From the first line to the last, return the data exactly as it stands.

___ Record excerpts

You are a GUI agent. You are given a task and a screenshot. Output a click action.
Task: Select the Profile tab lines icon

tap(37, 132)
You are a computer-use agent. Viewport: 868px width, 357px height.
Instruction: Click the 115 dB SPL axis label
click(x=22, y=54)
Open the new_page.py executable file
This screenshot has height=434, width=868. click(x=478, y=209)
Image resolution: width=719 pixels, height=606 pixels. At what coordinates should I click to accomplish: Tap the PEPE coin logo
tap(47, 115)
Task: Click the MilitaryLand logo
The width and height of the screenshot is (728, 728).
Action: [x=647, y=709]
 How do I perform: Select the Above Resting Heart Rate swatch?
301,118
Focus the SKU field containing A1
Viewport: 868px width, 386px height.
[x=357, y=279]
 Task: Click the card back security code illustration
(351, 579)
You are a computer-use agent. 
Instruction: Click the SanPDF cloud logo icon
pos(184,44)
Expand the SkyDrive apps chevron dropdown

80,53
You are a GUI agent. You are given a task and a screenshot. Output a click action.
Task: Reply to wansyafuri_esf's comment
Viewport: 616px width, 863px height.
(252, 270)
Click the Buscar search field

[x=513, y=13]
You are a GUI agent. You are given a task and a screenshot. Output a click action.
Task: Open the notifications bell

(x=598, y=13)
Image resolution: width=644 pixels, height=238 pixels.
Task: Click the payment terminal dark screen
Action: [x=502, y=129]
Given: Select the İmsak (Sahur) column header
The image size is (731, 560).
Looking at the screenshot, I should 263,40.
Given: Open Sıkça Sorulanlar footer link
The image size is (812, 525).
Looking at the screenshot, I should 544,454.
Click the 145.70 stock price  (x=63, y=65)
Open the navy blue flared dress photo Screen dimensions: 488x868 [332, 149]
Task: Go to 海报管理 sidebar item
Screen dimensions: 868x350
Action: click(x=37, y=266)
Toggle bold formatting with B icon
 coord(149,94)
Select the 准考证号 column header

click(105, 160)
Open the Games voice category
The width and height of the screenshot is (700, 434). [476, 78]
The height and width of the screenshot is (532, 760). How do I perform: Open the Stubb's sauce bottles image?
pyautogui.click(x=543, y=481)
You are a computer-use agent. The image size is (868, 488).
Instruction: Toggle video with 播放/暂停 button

______

**Answer section:**
You are a GUI agent. You are given a task and a screenshot. Output a click action.
Task: Select the Profile tab lines icon

tap(37, 132)
You are a computer-use agent. Viewport: 868px width, 357px height.
Instruction: Click the 115 dB SPL axis label
click(x=22, y=54)
Open the new_page.py executable file
This screenshot has height=434, width=868. click(x=478, y=209)
Image resolution: width=719 pixels, height=606 pixels. At what coordinates should I click to accomplish: Tap the PEPE coin logo
tap(47, 115)
Task: Click the MilitaryLand logo
The width and height of the screenshot is (728, 728).
Action: [x=647, y=709]
 How do I perform: Select the Above Resting Heart Rate swatch?
301,118
Focus the SKU field containing A1
Viewport: 868px width, 386px height.
[x=357, y=279]
 Task: Click the card back security code illustration
(351, 579)
You are a computer-use agent. 
Instruction: Click the SanPDF cloud logo icon
pos(184,44)
Expand the SkyDrive apps chevron dropdown

80,53
You are a GUI agent. You are given a task and a screenshot. Output a click action.
Task: Reply to wansyafuri_esf's comment
Viewport: 616px width, 863px height.
(252, 270)
Click the Buscar search field

[x=513, y=13]
You are a GUI agent. You are given a task and a screenshot. Output a click action.
Task: Open the notifications bell

(x=598, y=13)
Image resolution: width=644 pixels, height=238 pixels.
Task: Click the payment terminal dark screen
Action: [x=502, y=129]
Given: Select the İmsak (Sahur) column header
The image size is (731, 560).
Looking at the screenshot, I should 263,40.
Given: Open Sıkça Sorulanlar footer link
The image size is (812, 525).
Looking at the screenshot, I should 544,454.
Click the 145.70 stock price  (x=63, y=65)
Open the navy blue flared dress photo Screen dimensions: 488x868 [332, 149]
Task: Go to 海报管理 sidebar item
Screen dimensions: 868x350
Action: click(x=37, y=266)
Toggle bold formatting with B icon
 coord(149,94)
Select the 准考证号 column header

click(105, 160)
Open the Games voice category
The width and height of the screenshot is (700, 434). [476, 78]
The height and width of the screenshot is (532, 760). How do I perform: Open the Stubb's sauce bottles image?
pyautogui.click(x=543, y=481)
You are a computer-use agent. The image size is (868, 488).
Instruction: Toggle video with 播放/暂停 button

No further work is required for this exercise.